Confronté à une crise énergétique récurrente et à une forte dépendance aux importations de combustibles fossiles, le Pakistan voit dans le solaire un levier stratégique pour desserrer l’étau. Selon une récente analyse du think tank Ember, la montée en puissance du photovoltaïque a déjà permis de réduire sensiblement les importations de combustibles destinés à la production d’électricité, offrant un répit bienvenu dans un contexte économique sous tension.
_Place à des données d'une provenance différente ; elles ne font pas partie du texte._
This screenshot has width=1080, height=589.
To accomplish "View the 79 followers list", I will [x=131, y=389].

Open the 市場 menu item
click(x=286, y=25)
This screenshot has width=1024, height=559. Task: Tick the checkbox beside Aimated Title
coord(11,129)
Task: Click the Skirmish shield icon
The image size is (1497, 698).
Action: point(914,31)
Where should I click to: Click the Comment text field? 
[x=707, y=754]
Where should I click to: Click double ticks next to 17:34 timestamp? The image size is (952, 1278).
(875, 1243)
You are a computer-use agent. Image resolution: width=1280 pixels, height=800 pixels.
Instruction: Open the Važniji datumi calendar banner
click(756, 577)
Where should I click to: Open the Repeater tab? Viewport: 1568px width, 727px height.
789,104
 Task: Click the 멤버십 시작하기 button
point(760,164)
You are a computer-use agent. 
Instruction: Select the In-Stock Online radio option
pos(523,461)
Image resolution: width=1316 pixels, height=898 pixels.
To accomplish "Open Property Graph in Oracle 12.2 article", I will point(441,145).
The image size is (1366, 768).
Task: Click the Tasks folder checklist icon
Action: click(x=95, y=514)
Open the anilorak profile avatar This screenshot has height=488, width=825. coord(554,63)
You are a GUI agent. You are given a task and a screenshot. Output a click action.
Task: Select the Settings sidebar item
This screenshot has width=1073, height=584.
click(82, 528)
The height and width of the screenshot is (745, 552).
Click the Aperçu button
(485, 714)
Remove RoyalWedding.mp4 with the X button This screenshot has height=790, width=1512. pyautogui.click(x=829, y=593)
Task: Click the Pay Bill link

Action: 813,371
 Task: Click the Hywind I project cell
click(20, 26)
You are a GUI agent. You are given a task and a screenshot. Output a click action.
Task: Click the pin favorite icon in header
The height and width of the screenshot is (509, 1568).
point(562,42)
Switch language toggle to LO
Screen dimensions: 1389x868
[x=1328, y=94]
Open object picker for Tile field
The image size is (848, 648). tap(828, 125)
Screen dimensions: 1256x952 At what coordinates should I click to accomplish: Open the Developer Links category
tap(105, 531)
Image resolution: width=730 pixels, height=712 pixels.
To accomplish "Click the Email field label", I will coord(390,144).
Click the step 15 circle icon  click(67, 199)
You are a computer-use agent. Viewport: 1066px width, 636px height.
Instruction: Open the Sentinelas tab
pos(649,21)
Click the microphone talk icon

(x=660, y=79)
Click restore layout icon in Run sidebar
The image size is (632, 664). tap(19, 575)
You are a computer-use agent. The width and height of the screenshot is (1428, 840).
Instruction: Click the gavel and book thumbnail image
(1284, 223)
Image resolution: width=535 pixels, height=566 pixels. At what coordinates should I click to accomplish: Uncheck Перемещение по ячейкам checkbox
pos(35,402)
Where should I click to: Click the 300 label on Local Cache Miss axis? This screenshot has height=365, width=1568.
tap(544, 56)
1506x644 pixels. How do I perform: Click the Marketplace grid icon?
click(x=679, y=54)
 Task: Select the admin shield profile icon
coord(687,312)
Le pays est particulièrement vulnérable aux fluctuations des prix internationaux de l’énergie. Le gaz naturel liquéfié (GNL) et le pétrole pèsent lourdement sur sa balance commerciale, aggravant les déséquilibres macroéconomiques. Dans ce contexte, le développement rapide du solaire, notamment à travers des installations distribuées et des projets de grande taille, contribue à substituer une partie de la production thermique importée.
Un effet immédiat mais partiel
Cette progression du solaire s’est traduite par une baisse de la production électrique à partir de combustibles fossiles, réduisant ainsi la facture énergétique du pays. Le Pakistan illustre ainsi la capacité des énergies renouvelables à répondre rapidement à des crises d’approvisionnement.
Toutefois, cet impact reste encore limité à la production d’électricité. Or, une part importante de la consommation énergétique nationale demeure dépendante du pétrole et du gaz, en particulier dans les transports et l’industrie.
L’électrification, prochain levier décisif
Pour amplifier les bénéfices du solaire, Ember souligne la nécessité d’accélérer l’électrification des usages. Le recours accru à l’électricité pour les transports, le chauffage ou certains procédés industriels permettrait de réduire plus fortement les importations d’énergies fossiles.
Le Pakistan dispose pour cela d’un potentiel important, notamment grâce à la baisse continue des coûts du solaire. Mais cette transition suppose des investissements dans les infrastructures et une vision de long terme.
Des réseaux à moderniser
Autre défi majeur : l’organisation du système électrique. Les réseaux restent fragiles et peu interconnectés, limitant l’intégration optimale des énergies renouvelables. Le développement de réseaux plus flexibles, ainsi que des interconnexions régionales, pourrait améliorer la stabilité du système et maximiser l’utilisation de l’électricité solaire.
Une opportunité à saisir
Le cas du Pakistan montre que le solaire peut jouer un rôle clé pour atténuer les crises énergétiques. Mais il met également en lumière les limites d’une approche centrée uniquement sur la production électrique. Pour transformer l’essai, le pays devra engager une mutation plus profonde, combinant déploiement massif du solaire, électrification des usages et modernisation des réseaux.
Une trajectoire exigeante, mais indispensable pour sortir durablement de la vulnérabilité énergétique.